_Task_
Your answer should be the exact lines of the data below from the one containing "Click the complete rate progress bar" through the one containing "You are a computer-use"; please include nothing else.

_Information shown_
----

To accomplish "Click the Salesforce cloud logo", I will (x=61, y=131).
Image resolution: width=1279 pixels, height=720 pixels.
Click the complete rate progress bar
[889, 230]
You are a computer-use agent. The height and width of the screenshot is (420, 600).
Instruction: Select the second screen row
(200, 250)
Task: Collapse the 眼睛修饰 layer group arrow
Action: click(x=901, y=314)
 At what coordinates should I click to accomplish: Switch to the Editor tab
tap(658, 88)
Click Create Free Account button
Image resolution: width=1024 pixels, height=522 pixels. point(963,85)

----

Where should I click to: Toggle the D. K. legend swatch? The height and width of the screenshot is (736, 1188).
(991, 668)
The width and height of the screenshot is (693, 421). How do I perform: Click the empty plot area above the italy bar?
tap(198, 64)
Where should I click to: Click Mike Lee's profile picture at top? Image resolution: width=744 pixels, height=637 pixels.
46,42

----

_Worked solution_
Click the complete rate progress bar
[889, 230]
You are a computer-use agent. The height and width of the screenshot is (420, 600).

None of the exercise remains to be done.